In December 2006 the FDA received information that patients with only moderate renal insufficiency were at risk for developing NSF. However, after further investigation, the FDA determined that those moderately compromised patients originally had severe renal impairment when they received gadolinium for their MRI procedures. The FDA also confirmed that patients with no impairment or even moderate renal insufficiency were not at risk. The report stated further that all five commercially available gadolinium markers were suspect in causing severe medical problems for renally compromised patients.
As a result of gaining this newly acquired information about gadolinium, the following occurred:
The FDA required that all gadolinium manufacturers include a new Boxed Warning, and a new Warnings section in labels, describing risks of developing NSF. Additionally, the FDA required manufacturers to collect data on patients with varying degrees of renal insufficiency that would be exposed to gadolinium. This data would allow a more accurate determination of the relative risk.
Lastly, it is important to know what manufacturers and the medical community knew about gadolinium’s risks, before the FDA approved gadolinium-based contrast agents.

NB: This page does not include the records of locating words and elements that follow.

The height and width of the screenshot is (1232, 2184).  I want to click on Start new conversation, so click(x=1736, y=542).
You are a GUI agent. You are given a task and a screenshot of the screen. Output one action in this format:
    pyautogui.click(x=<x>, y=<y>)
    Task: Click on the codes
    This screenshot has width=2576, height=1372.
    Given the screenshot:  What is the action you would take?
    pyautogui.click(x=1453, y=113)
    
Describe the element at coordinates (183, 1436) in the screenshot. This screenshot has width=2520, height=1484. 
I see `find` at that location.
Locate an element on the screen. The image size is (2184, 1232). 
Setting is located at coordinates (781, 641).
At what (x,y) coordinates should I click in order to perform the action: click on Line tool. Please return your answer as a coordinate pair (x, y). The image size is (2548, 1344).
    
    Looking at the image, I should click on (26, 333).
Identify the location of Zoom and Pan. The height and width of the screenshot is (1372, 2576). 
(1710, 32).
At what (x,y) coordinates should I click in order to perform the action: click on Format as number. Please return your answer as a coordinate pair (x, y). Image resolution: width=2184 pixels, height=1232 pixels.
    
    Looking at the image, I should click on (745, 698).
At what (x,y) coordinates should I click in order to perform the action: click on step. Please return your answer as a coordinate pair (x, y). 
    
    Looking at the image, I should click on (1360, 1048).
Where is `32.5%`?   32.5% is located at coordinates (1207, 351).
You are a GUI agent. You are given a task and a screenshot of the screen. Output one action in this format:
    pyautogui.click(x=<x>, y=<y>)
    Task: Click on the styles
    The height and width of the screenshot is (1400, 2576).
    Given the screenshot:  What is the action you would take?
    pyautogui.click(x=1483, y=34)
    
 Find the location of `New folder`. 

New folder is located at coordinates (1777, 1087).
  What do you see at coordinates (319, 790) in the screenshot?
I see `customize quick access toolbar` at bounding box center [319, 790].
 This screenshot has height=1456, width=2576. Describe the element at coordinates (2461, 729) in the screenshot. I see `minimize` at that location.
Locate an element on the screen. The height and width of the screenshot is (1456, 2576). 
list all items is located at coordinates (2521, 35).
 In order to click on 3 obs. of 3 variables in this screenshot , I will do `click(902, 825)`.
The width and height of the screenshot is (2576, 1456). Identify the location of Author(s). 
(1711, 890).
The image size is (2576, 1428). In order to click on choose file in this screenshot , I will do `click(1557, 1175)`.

Between 1988 and 2004, the FDA approved five versions of gadolinium-based contrast agents. Reportedly, the five gadolinium manufacturers studied the effects of the contrast agent on 3,000 patients, combined. Those studies revealed that some patients developed various skin conditions (including facial swelling, rash, itching and hives), irritated veins, and blood clots. The most common side effect after gadolinium administration was an allergic reaction, usually mild, but sometimes leading to fatalities.
Amazingly, those clinical studies included very few patients with compromised kidney function, or more severely impaired dialysis patients. This lack of attention to including higher risk patients in studies occurred, despite manufacturers’ knowledge that the kidney was the main excretory organ in the body for eliminating gadolinium. Therefore, gadolinium manufacturers knew just how dangerous and highly toxic gadolinium rare earth was to begin with, and that the coating must not dissociate from the toxic metal. Yet they all ignored the reality of testing a broad spectrum of patients more likely to require gadolinium enhanced MRI procedures. Those compromised patients would be the ones most likely to run the risk of leaving “naked,” toxic gadolinium in their bodies.